# Task goal
Provide an exact copy of the lines from the beginning of the records through the line that includes "The image size is (654, 620).", and of no others.

Records for this task Start Marker

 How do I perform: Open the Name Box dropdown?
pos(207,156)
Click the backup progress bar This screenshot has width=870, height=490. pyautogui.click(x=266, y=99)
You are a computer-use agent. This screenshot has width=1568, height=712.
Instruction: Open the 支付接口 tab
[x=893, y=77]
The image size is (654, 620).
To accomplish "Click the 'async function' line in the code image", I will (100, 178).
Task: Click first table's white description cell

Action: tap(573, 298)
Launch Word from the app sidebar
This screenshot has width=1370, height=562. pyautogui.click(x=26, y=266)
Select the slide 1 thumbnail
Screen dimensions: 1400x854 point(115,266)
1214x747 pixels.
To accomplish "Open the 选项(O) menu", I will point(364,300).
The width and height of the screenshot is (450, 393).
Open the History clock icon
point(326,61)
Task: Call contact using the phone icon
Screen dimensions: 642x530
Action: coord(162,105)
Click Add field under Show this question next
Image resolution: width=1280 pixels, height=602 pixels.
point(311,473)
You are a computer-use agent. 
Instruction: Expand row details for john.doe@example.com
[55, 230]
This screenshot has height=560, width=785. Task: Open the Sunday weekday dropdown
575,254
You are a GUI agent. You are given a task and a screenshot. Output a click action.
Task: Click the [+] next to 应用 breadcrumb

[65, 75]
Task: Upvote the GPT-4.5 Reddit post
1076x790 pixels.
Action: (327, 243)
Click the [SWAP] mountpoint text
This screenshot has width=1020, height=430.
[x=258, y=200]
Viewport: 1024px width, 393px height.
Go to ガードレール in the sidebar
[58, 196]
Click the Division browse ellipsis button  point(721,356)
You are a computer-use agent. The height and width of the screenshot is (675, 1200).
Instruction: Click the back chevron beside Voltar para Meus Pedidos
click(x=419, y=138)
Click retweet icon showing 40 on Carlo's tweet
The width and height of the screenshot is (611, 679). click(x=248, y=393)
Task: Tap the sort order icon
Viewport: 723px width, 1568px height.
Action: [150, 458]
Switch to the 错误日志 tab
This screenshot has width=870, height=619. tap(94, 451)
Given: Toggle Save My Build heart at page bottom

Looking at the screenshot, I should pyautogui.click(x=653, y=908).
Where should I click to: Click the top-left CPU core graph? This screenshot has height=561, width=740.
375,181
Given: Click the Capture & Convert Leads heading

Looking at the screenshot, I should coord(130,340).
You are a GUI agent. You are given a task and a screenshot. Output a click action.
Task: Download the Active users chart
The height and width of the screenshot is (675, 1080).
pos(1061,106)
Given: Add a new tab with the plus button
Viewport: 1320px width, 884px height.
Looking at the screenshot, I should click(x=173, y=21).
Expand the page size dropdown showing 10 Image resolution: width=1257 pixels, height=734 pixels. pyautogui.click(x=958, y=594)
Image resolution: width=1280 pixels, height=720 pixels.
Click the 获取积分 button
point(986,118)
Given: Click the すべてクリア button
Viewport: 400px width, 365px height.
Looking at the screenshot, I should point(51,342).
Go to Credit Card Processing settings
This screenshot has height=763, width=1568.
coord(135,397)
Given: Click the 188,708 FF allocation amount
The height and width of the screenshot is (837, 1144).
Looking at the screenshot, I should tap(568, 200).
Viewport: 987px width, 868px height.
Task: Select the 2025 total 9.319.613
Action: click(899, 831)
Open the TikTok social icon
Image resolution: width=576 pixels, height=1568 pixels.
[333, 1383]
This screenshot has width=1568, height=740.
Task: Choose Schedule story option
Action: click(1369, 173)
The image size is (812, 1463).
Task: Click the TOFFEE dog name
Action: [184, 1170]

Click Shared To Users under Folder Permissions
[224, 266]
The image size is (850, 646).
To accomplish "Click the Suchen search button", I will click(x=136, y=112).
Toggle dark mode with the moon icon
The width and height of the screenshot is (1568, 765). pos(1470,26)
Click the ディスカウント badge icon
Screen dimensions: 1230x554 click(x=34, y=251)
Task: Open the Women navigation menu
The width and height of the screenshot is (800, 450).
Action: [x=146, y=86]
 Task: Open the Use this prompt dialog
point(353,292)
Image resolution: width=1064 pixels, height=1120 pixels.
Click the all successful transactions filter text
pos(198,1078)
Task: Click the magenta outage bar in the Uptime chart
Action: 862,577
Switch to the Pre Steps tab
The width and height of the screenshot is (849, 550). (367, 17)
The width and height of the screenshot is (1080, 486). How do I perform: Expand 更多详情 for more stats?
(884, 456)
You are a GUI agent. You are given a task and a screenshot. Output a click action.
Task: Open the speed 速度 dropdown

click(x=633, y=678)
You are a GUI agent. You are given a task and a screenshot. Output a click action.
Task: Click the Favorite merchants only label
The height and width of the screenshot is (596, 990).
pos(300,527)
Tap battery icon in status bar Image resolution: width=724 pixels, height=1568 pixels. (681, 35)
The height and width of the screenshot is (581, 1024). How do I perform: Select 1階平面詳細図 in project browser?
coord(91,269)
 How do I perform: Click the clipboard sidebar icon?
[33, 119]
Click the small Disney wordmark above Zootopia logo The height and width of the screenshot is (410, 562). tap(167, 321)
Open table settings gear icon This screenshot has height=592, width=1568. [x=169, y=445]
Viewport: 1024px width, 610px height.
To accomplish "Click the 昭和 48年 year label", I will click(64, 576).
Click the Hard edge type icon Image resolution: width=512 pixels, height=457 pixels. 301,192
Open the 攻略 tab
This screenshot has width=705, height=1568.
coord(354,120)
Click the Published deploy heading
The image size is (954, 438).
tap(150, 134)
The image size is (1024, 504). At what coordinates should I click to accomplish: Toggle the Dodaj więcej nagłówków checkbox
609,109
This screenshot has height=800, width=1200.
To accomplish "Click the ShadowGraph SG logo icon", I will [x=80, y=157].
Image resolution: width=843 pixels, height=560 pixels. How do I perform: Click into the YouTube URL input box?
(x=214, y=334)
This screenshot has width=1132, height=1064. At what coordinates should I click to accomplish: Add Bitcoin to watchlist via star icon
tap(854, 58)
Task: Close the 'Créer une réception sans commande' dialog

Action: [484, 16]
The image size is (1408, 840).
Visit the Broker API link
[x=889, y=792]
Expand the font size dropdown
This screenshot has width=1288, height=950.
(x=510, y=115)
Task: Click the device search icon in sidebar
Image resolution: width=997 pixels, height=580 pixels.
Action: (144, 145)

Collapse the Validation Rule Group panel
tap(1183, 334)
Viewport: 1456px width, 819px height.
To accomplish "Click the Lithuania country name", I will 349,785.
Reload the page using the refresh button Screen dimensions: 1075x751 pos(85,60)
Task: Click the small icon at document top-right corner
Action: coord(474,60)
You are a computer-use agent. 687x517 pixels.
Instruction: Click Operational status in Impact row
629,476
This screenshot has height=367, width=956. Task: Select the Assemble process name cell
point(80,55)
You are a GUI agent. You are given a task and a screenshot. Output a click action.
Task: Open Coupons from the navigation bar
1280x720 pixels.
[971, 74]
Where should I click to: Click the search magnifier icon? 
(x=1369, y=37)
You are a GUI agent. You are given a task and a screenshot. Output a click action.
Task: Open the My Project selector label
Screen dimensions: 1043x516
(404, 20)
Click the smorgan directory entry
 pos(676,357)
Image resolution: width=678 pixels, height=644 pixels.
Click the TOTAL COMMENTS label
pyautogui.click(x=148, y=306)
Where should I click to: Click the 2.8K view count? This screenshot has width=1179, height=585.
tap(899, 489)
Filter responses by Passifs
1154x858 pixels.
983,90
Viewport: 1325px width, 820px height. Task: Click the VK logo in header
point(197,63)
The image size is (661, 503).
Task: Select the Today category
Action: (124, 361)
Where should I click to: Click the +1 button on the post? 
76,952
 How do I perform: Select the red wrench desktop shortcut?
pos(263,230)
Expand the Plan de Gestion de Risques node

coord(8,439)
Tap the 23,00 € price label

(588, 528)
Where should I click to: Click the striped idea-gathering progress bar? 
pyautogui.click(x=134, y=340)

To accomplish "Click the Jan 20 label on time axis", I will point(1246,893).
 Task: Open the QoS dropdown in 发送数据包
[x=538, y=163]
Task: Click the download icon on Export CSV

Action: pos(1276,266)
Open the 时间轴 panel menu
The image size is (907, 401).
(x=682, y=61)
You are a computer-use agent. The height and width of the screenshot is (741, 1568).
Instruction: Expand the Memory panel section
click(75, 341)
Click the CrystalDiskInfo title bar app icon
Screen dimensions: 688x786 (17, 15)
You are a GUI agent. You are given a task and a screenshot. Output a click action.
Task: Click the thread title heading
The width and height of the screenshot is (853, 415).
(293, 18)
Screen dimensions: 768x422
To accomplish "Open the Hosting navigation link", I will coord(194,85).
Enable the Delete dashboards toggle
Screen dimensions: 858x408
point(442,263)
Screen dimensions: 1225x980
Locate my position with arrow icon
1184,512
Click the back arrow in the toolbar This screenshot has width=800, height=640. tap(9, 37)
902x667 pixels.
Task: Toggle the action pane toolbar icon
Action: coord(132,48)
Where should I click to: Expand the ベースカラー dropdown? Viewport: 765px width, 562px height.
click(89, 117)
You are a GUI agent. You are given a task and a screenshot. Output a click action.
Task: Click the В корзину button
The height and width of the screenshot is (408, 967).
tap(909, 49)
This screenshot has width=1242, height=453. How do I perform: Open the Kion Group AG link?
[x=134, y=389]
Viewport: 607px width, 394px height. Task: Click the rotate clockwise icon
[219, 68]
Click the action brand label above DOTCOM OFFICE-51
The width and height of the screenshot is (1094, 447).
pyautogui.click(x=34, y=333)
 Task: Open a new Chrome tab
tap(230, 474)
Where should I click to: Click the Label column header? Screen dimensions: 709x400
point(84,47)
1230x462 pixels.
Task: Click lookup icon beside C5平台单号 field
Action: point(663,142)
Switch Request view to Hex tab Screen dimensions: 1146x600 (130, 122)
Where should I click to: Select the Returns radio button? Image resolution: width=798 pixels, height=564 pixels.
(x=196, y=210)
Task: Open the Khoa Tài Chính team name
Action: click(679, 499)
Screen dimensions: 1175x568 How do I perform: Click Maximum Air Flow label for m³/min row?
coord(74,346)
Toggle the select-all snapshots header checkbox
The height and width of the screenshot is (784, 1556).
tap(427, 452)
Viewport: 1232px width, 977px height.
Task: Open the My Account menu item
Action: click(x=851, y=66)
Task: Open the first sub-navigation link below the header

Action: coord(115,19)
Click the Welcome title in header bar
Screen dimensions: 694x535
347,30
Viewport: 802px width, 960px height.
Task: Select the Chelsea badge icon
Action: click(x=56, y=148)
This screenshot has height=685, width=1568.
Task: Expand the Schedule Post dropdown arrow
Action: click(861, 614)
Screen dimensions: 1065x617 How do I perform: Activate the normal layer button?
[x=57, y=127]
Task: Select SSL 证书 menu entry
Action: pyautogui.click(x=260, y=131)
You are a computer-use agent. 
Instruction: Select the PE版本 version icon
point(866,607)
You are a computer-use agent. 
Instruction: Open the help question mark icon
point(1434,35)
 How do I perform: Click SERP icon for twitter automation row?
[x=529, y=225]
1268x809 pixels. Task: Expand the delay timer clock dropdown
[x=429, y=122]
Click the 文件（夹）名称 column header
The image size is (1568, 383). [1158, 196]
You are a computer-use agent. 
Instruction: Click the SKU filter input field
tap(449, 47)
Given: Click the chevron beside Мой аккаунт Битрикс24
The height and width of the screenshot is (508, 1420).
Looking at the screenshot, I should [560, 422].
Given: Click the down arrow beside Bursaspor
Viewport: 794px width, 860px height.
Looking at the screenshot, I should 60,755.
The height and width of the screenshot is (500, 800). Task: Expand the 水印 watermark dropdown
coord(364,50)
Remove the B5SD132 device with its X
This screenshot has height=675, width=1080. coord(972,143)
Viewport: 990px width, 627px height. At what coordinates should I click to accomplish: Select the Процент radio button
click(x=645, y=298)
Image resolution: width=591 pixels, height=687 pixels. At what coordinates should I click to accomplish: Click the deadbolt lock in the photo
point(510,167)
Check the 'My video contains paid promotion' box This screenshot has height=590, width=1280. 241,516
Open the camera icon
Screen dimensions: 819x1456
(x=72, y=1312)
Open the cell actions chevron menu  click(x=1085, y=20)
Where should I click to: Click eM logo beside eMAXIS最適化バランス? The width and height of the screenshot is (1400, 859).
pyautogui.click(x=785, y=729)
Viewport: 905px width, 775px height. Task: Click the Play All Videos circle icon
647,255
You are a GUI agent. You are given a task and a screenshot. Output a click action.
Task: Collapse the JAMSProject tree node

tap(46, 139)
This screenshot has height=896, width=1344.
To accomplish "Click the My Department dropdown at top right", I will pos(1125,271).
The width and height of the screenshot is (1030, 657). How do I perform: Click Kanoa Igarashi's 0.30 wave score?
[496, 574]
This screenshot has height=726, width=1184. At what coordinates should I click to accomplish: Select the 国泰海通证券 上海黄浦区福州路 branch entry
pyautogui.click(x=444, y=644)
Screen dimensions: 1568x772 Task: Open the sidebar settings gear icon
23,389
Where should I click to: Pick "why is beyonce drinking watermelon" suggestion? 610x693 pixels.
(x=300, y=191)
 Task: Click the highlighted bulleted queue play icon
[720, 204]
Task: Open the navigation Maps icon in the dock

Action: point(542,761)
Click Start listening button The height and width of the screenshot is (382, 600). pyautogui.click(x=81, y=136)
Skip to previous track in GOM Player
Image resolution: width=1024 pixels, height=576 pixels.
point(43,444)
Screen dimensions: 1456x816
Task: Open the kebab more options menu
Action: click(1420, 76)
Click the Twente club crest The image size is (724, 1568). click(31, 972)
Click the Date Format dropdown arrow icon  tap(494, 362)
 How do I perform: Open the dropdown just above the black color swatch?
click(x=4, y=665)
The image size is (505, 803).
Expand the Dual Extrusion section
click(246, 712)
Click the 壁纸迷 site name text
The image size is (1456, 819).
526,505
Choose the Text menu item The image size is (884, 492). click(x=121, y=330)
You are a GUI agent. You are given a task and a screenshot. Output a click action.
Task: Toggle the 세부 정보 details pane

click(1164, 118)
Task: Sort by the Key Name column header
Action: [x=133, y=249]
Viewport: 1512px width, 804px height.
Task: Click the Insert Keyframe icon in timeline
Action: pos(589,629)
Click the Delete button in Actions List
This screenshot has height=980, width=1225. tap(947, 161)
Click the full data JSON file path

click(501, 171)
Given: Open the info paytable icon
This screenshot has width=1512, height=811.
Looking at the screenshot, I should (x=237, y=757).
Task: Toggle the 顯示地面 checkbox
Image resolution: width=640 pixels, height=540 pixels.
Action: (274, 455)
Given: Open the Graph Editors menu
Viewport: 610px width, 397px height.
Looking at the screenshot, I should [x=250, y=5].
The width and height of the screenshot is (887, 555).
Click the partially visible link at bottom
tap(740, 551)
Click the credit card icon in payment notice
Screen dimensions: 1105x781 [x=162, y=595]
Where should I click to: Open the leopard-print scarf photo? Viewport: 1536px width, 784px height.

Records for this task End Marker

# Response to the exercise
 How do I perform: Open the Name Box dropdown?
pos(207,156)
Click the backup progress bar This screenshot has width=870, height=490. pyautogui.click(x=266, y=99)
You are a computer-use agent. This screenshot has width=1568, height=712.
Instruction: Open the 支付接口 tab
[x=893, y=77]
The image size is (654, 620).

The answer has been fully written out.